Воскресенья пятидесятников посвящены культу, исключительно. Не имевшие пока что касательства к происходящему или же, иначе говоря, всё ещё ничем не стеснённые дети, которым трудно было усидеть на месте во время литургии, становились шумливее в то время, как служба превращалась в долгое евангельское совещание, когда друг в друга бросались стихами из Библии, препарируя их, объясняя и комментируя. Чтобы беззаботные твари не отвлекали родителей от увлекательных приготовлений к посмертному раю, потомству предлагалось убираться вон вплоть до наступления возраста обращения, без принуждения, но с настоятельной рекомендацией, грозя преисподней с её самыми изощрёнными истязаниями. Множество раз приходил я в их церковь забирать племянницу. Может и я остался бы с ними, если бы вместо тех стихов рассказывали там анекдоты: «А этот, знаешь? Номер какой? Двадцать третий! Ну, да, круто!» Ведь даже и анекдоты, если их читать, становятся скучными.
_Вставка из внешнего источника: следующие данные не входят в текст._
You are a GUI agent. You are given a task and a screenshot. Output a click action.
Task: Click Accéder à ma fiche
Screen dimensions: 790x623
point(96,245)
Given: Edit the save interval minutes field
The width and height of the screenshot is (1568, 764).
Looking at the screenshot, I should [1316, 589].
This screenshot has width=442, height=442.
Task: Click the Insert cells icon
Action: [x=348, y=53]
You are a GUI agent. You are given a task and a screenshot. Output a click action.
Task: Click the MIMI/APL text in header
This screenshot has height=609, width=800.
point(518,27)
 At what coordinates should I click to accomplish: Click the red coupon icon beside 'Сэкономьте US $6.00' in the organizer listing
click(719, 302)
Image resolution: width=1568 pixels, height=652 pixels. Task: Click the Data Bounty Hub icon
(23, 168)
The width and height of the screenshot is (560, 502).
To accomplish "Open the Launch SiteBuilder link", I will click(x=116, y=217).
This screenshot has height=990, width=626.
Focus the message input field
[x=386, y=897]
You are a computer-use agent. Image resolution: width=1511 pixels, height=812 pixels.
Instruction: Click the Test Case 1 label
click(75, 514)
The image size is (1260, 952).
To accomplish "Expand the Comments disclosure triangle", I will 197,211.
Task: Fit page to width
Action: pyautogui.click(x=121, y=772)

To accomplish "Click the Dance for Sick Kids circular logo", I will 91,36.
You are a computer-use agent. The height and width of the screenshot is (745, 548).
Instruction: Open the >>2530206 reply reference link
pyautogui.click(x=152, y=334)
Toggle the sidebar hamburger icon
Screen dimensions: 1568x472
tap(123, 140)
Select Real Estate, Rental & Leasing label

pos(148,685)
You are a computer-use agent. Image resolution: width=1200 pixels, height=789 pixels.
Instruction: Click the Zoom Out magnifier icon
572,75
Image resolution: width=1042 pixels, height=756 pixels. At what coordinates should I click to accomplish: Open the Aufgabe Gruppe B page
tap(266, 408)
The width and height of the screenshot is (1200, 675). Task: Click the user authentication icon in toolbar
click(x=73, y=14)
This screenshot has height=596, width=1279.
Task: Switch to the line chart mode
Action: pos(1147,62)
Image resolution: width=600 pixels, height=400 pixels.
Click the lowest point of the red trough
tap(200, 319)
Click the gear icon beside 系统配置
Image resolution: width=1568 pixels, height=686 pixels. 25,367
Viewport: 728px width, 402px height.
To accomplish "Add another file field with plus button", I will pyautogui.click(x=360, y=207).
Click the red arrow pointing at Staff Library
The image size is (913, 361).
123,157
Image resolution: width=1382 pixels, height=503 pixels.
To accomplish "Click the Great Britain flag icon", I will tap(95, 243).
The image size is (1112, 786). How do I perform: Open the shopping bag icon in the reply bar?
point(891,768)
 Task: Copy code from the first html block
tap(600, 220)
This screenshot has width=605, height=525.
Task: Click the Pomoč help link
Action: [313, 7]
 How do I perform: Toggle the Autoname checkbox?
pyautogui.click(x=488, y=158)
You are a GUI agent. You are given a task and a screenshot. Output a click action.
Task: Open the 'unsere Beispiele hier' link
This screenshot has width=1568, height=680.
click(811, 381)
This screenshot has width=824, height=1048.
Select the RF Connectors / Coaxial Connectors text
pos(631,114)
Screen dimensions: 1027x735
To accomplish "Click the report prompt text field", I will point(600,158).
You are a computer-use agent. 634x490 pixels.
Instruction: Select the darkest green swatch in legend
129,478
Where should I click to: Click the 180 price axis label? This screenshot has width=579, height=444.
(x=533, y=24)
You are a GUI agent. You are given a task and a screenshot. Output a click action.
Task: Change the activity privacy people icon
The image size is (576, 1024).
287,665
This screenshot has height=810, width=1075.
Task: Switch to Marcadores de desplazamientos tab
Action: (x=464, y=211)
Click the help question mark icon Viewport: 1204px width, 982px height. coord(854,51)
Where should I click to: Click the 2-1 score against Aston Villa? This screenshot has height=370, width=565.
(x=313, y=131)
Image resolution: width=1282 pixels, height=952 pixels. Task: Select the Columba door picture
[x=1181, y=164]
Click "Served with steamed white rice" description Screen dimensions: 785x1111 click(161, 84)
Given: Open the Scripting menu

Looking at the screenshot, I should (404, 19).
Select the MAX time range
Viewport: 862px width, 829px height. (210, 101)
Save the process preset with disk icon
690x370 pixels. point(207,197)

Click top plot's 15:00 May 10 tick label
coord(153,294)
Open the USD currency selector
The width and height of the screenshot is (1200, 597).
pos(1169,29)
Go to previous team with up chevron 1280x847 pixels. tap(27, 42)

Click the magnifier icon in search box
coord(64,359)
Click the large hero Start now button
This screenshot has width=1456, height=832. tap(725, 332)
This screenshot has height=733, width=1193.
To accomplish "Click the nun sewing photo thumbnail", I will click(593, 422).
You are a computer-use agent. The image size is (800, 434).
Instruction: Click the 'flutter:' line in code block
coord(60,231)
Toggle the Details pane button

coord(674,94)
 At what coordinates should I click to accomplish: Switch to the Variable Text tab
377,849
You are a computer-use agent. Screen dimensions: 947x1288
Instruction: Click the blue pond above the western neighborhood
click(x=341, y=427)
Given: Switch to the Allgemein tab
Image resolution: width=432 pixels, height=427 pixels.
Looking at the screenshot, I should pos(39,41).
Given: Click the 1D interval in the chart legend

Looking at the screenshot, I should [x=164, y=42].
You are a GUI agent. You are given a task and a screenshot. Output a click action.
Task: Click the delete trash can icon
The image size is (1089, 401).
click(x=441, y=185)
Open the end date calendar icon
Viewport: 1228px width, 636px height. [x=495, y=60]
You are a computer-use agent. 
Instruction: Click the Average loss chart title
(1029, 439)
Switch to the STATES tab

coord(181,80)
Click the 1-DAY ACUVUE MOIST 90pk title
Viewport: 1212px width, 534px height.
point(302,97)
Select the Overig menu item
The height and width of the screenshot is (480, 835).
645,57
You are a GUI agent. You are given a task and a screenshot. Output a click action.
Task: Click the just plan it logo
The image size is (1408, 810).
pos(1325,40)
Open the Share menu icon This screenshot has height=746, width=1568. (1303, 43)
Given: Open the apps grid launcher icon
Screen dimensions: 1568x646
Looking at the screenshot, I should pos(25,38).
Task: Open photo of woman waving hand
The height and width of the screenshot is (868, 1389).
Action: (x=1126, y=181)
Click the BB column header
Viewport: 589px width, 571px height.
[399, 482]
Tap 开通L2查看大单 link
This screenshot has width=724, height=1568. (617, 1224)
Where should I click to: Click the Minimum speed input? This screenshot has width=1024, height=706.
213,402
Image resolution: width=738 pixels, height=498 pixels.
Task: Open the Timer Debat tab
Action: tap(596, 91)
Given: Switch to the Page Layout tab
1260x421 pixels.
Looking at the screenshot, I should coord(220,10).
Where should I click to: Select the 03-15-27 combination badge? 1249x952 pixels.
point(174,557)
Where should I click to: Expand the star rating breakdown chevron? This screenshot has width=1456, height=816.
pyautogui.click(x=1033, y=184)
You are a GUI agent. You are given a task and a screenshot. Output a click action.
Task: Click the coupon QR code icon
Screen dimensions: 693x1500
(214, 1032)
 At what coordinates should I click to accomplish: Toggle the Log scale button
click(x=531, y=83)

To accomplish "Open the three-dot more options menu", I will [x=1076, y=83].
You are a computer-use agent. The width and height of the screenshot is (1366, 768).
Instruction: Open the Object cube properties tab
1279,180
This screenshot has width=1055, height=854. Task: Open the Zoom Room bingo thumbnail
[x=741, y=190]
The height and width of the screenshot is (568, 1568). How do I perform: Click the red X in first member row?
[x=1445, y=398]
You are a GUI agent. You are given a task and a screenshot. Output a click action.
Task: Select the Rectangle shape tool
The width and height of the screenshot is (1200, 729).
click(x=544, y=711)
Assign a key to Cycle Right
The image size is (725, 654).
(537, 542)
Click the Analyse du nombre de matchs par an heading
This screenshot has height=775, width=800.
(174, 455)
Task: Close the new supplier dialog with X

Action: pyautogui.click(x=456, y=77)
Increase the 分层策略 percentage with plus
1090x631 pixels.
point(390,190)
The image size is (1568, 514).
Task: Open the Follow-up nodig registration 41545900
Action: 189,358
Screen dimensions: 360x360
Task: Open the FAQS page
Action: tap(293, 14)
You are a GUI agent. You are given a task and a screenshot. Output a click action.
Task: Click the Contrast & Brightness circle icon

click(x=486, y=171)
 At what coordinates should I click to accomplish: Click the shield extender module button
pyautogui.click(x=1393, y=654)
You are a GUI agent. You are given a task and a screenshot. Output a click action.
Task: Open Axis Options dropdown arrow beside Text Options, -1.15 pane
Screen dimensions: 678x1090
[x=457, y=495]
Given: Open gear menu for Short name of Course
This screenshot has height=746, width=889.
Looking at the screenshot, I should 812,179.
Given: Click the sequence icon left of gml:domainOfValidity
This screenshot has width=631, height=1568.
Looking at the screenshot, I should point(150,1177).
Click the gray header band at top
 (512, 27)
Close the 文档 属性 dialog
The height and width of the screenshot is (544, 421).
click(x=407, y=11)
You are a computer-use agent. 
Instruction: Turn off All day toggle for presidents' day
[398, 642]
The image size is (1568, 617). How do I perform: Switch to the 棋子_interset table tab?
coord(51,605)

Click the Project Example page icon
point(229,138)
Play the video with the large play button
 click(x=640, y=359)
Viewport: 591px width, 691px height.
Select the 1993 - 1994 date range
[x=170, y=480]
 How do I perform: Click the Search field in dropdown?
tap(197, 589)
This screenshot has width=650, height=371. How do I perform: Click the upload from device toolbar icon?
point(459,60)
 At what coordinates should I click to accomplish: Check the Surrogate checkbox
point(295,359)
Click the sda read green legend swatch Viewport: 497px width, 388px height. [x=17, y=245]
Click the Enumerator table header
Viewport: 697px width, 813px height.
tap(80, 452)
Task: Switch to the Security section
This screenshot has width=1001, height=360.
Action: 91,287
Вот и выдались мне несколько воскресных дней по уходу за ребёнком. О, занимался этим я от чистого сердца, заботы эти позволили понять, сохранилась ли во мне хоть малая толика прежнего того воображения, способности обожания, превращавшие когда-то и меня в замечательного малыша.
Я очень любил себя самого младенцем. Себя ребёнка знал я лучше, нежели себя нынешнего. С десятилетним багажом жизненного опыта за плечами помнил я о себе всё. Я мог нажать на потайную клавишу и целый ломоть истории моей молодой выпрыгивал вдруг из моей коробки с воображением. Множились затем бобины, катушки с магнитными лентами, память волшебного короба воспоминаний моих становилась более избирательной. Накопил я тысячи и тысячи сцен в том невероятном ангаре, в котором находиться мне оставалось всё меньше и меньше времени.